ーー前作の視聴者からのリアクションが良かったことも、スペシャル版制作のハードルを下げたように感じます。

加藤:そうですね。僕自身様々な番組をやっていますが、『東京タラレバ娘』は放送当初からSNSでも話題になることが多くて。視聴者との距離がとても近いドラマだと実感しています。

ーー今回、スペシャルを作る上で意識して変えたことはありますか?

加藤:それが特にはなくて。『東京タラレバ娘』って普遍的なものだと思うんです。誰もがいつだって“たられば”を考えてしまうものだと思うから、スペシャルだからなにか特別なものにしようということは意識していませんでした。今回大変だったのは、東京オリンピックが延期になったということですね。本当はオリンピックについてのセリフがたくさん入る予定だったんですが、延期が決まって慌てて変更しました。でも、こうしてコロナ禍の中でもでも無事撮影を終えて、放送を迎えられてよかったです。

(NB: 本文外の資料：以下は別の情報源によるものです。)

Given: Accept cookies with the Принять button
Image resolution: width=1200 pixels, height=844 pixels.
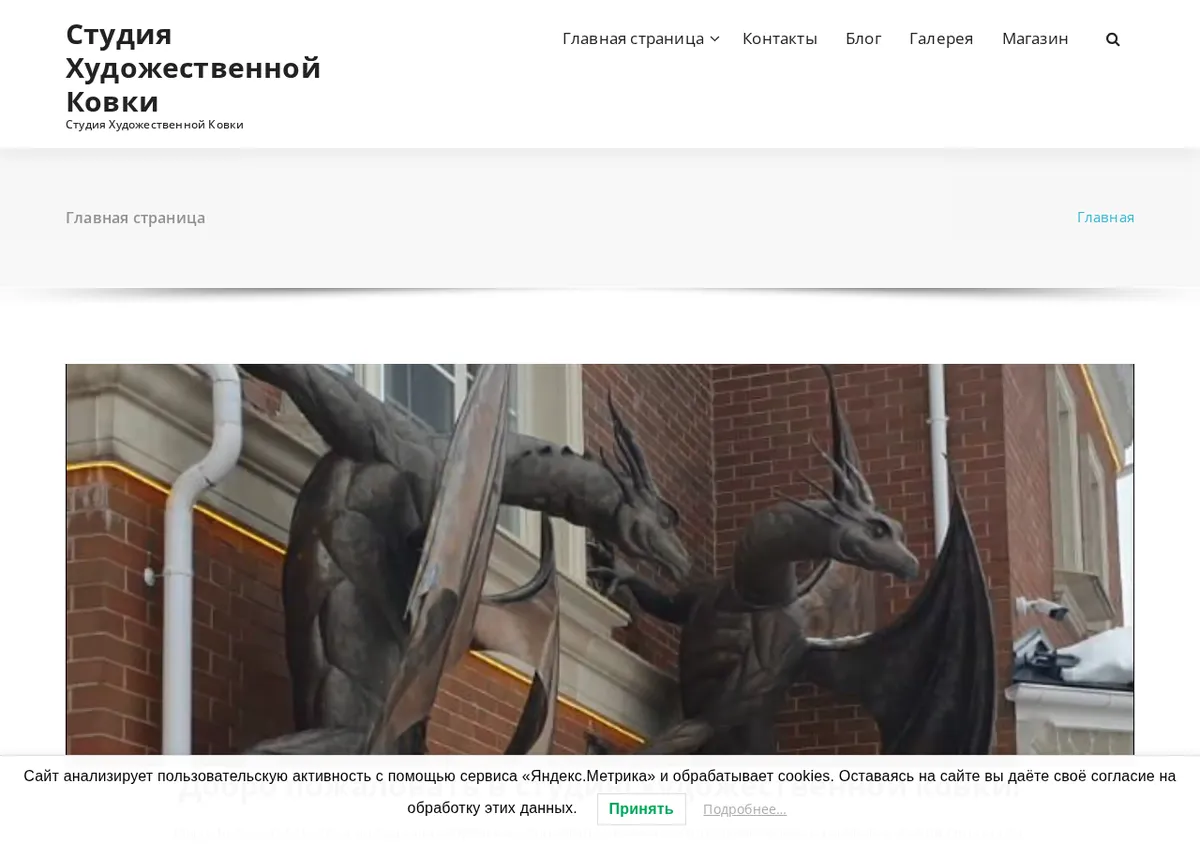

ーー今回はこれまでのキャストに加えて、松下洸平さんと渡辺大知さんが加わります。

加藤:もともと、本作には男性キャストとして、坂口健太郎さん、鈴木亮平さん、田中圭さん、平岡祐太さんとものすごくいい男たちが揃っています(笑)。ただ、スペシャル版のストーリーを考えたときに、新しい男性キャラクターが必要だという話になって。みなさんすでに濃いメンバーが揃っている中で、その人たちとはまた違ったタイプの人をキャスティングしたかった。そこで、松下さんと渡辺さんにオファーしました。6名のみなさん、誰とも被らないオリジナルのカラーがある人ですよね。すごくいいバランスになったのではと思っています。松下さんは何を考えているかわからないミステリアスな良さがあるし、逆に渡辺さんは全てさらけ出しているんじゃないかと思わせるほど自然な雰囲気を持った俳優です。ちなみに渡辺さんはもともと『東京タラレバ娘』が好きだったらしく、「呑んべえ」のセットに入ったときは嬉しそうでした(笑)。

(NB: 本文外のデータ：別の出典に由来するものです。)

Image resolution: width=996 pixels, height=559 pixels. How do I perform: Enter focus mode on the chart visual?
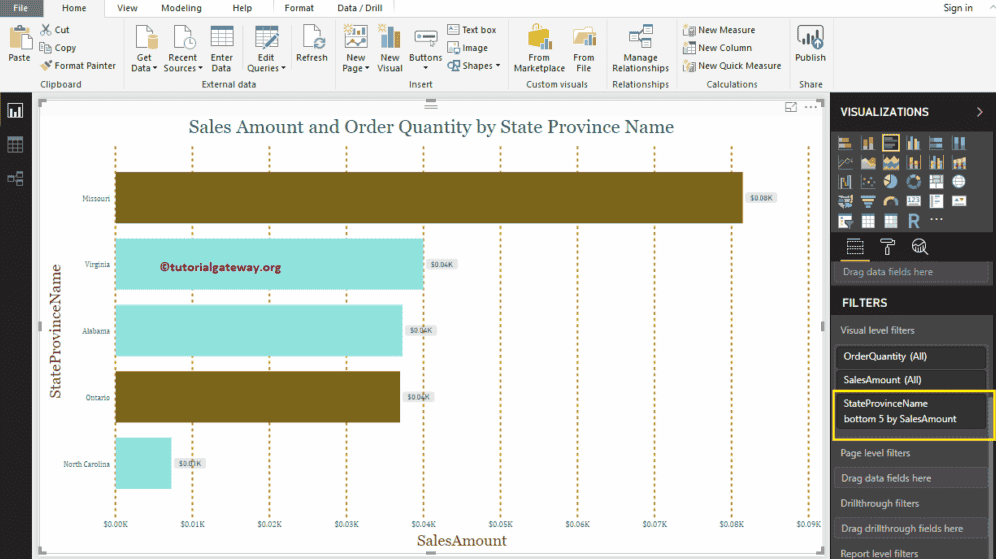pos(791,107)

ーー吉高さん、榮倉さん、大島さんのチームワークは変わらずでしたか?

加藤:3人は連続ドラマの時に本当に仲良くなったんですよ。撮影が終わってからも、時々集まったりしていて。今回はクランクイン前に吉高さんの自宅に集まったみたいで、3時間おしゃべりして、3時間セリフの練習をしたそうです(笑)。その成果が作品にも反映されているかと思います。「倫子たちの3年後ってこういう感じ!」ときっと視聴者の方が頷けるものになっています。